O Estado anunciou, nesta terça-feira (30), que 165 cidades aderiram oficialmente ao Minas Consciente no território mineiro. No último balanço, divulgado na quinta-feira (25), eram 157 localidades. O aumento é de 5% em menos de uma semana. O programa estadual, lançado em 23 de abril, traz orientações aos municípios para a flexibilização controlada das atividades econômicas. Segundo o governo, outras cerca de 100 prefeituras implementaram medidas ainda mais restritivas do que as previstas no plano estadual, mas não assinaram a adesão.

"O município tem essa autonomia [de não oficializar a adesão]. Se ele identifica que a sua situação exige uma atuação ainda mais restritiva, a gente parabeniza essa tomada de decisão. Então, hoje a gente já tem cerca de 260 municípios que estão aderentes a essas regras", declarou o chefe de gabinete da Secretaria de Estado de Saúde de Minas Gerais (SES-MG).

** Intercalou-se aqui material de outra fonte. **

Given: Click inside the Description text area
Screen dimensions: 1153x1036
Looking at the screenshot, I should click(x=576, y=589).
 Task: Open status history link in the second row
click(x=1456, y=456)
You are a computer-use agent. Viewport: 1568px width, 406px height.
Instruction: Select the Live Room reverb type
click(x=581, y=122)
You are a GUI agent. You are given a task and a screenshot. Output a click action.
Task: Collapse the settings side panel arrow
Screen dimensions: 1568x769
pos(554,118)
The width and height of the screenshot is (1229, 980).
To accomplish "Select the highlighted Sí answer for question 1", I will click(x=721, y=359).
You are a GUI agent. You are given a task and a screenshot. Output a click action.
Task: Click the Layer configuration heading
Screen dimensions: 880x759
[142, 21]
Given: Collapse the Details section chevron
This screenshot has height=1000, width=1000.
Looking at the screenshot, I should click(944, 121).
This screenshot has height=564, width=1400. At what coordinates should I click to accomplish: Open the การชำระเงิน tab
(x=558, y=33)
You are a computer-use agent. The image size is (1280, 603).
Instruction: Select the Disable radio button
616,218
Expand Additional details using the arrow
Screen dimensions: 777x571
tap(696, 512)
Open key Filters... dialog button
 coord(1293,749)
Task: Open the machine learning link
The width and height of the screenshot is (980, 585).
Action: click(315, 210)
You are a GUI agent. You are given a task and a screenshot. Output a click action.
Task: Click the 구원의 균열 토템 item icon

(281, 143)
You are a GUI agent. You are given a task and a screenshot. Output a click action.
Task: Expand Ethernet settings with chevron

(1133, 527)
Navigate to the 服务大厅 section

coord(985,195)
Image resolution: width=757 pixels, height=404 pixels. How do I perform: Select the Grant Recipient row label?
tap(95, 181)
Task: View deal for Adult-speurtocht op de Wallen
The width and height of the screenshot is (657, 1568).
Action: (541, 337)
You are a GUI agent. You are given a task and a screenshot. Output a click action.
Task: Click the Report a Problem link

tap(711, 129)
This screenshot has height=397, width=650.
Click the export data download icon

Segundo o gestor, dos 165 municípios oficializados ao Minas Consciente, 137 estão na Onda Verde, ou seja, em nível em que apenas serviços essenciais podem funcionar; e 28 na Onda Branca, que libera a abertura de estabelecimentos considerados de baixo risco, como autoescolas, lojas de artigos esportivos e floriculturas. Ao todo, quatro milhões de habitantes moram em cidades que aderiram ao programa.

Apesar de contemplar oficialmente apenas cerca de 19% dos 853 municípios mineiros, o chefe de gabinete da SES avalia que a adesão ao Minas Consciente está subindo no Estado. Segundo ele, o principal indicador de sucesso do plano é a constatação de que as regiões que tiveram maior adesão ao Minas Consciente têm, na atualidade, uma evolução melhor da pandemia. 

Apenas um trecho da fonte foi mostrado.